Oddly, the only people not confused about bisexuality are the bisexuals themselves, with groups like The Bisexual Index advocating a clearer definition – they simply suggest anyone who is attracted to more than one gender should consider identifying as bi. It’s not about amount of attraction either, just as simply preferring lettuce to liver doesn’t make you a vegan.
I always thought the B’s had a hard time fitting in with the LG’s because of the notion that they were attracted to both sexes made them sound like they had and wanted to have multiple sex partners at all times- Something the LG’s have insisted to the S’s that they would not have to tolerate as part of marriage equality.
Hmm, which is scarier: me married to my bf, or a bisexual married to a woman — who could strike at any time straight guys!
It probably goes back to the puritan notions of sexual identity, that the second one person dares to step to the same sex side of things, they are suddenly some complete deviant freak because homos only want to have sex all the time.
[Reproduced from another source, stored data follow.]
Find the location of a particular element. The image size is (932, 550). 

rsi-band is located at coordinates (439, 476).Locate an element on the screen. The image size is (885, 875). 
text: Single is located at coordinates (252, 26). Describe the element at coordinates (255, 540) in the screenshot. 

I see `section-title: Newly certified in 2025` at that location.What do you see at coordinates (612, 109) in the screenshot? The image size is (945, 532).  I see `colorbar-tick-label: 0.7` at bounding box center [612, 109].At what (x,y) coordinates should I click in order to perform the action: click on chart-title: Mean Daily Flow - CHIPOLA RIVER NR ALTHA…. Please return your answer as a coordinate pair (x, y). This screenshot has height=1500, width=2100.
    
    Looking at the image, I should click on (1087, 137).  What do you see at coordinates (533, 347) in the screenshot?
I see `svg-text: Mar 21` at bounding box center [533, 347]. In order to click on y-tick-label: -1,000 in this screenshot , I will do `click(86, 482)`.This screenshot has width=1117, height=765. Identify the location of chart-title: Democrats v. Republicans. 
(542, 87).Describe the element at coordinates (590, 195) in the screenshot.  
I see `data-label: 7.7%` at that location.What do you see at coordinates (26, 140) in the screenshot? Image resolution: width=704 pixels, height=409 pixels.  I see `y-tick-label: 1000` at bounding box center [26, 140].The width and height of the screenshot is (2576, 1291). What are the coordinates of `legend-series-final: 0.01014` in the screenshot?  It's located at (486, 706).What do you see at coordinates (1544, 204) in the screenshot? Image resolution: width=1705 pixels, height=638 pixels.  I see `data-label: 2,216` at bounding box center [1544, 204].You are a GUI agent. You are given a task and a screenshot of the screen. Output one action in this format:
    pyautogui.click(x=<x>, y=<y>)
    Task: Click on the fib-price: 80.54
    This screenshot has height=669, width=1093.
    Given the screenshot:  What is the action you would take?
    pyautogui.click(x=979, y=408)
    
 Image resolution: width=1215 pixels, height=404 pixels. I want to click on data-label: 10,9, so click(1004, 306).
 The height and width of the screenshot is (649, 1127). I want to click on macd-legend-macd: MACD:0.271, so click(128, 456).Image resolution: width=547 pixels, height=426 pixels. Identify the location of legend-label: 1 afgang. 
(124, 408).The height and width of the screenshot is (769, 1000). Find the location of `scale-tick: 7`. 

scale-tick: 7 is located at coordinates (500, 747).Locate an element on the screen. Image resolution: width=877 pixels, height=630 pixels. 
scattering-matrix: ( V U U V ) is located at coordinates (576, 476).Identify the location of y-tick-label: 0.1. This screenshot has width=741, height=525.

You know, because there’s no monogamy on the gay side of things. Only straight couples believe in it. We couldn’t possibly be enamored with a person in particular - only the idea of what those pants are hiding and what we could do if they were off. It’s funny that bi is so little understood on either side. I prefer girls, I’ve been with guys. The future I will likely end up with a woman but could end up with a guy. I don’t feel like I should be negatively defined by this, or that any partner should feel disingenuine towards them because of any supposed orientation thing. Also, I’m not faking it, it’s not for performance and I don’t plan on choosing an absolute side, unless you count ending up with someone I love “choosing a side.”